Some of these issues will recur naturally, while others will disappear. For the latter, we breathe a sigh of relief, and move on. For the former, it can be months before we identify and fix the root cause.
In both cases, however, we’ve missed the point. Our new production line mind-set requires that, instead of waiting for defects to find us, we go and find the defects. Not only that, but we need to track and measure them to determine whether our remedial action is working. It is important to note that a data defect could come back a year later, so these tests must be on-going.
Let’s consider that our (considerable) knowledge about the business puts a great deal of intellectual property in our hands. Naturally, we put this to good use during our month end process, but gradually we see the burden of this begin to grow on our able staff, both during information production and review.
For instance, when I review process output, I need to consider whether we checked for all data issues that occurred within the past year (at least). What happens when we take on a new member of staff – what does this mean for the review process?

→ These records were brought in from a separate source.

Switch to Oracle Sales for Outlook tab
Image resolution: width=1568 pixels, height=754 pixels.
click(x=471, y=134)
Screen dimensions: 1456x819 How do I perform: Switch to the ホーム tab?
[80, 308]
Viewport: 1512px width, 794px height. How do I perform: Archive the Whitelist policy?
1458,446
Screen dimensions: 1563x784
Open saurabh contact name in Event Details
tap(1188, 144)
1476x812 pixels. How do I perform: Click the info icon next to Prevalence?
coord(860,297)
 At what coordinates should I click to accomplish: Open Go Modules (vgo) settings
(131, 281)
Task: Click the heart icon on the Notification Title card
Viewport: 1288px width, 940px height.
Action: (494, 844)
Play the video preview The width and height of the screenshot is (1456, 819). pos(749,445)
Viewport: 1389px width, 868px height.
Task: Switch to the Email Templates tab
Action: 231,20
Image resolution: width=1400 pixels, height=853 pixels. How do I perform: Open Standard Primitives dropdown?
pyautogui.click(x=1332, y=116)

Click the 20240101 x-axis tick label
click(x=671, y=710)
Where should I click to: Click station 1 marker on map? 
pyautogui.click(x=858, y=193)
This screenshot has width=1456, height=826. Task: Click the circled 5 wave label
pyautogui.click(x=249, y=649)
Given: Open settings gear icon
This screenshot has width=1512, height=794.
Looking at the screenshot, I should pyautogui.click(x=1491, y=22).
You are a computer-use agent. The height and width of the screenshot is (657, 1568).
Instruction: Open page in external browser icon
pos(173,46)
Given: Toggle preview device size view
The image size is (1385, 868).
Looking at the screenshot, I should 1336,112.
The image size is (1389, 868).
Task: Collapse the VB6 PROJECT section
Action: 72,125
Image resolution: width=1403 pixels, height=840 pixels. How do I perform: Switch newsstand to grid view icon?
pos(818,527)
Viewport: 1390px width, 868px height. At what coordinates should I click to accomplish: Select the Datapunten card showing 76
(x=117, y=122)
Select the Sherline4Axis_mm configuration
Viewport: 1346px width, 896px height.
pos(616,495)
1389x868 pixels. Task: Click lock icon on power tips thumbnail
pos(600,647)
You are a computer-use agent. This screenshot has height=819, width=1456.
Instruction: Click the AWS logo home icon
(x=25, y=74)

We should also bear in mind that many consolidation systems now contain “referential integrity tests” within our monthly and quarterly submissions, where, for example, relationships between Income Statement and Balance Sheet account movements are tested.
Our manufacturing process, being completely focused on customer experience, would also aim to detect any defects that may affect downstream dependencies. Fundamentally, the solution to these challenges lies in having an automated diagnosis process that tests your GL data for all previously experienced errors.
Introducing General Ledger diagnostics
A GL diagnostic process should be able to test for a number of standard defects: invalid general ledger codes, for example, product (these may originate from upstream systems), relationships between GL accounts (in other words, did a journal post to the correct accounts?), dimensional combinations (for example, business unit / profit centre combinations) and so on.
There are two groups of tests that are advisable: defect testing and review testing. Defect testing is absolute – it either fails or succeeds. Review testing involves identifying transactions that may not be wrong, yet almost definitely warrant a review. Good examples of this might be postings to other reserves, manual reserve adjustments over a certain threshold, and so on.
Tests should be split up into logical units, and should be “owned” and executed by the staff that own the underlying problems, for example expenses, technical processing, intercompany, and so on. We have had considerable success with these processes where they were user-friendly enough for non-technical users to be able to add new tests quickly and easily.
Adding workflow into the mix means that our GL diagnostics can be made an integral part of the month end process. It also goes without saying that if we can automatically spot errors, we can certainly create automated processes to correct them.
An easier month end
With all of this in place, firms are able to run diagnostics at key intervals during the month. By month end, the GL is mostly clear of all known defects, focusing month end critical path time on more valuable activity and reducing the number of reporting iterations.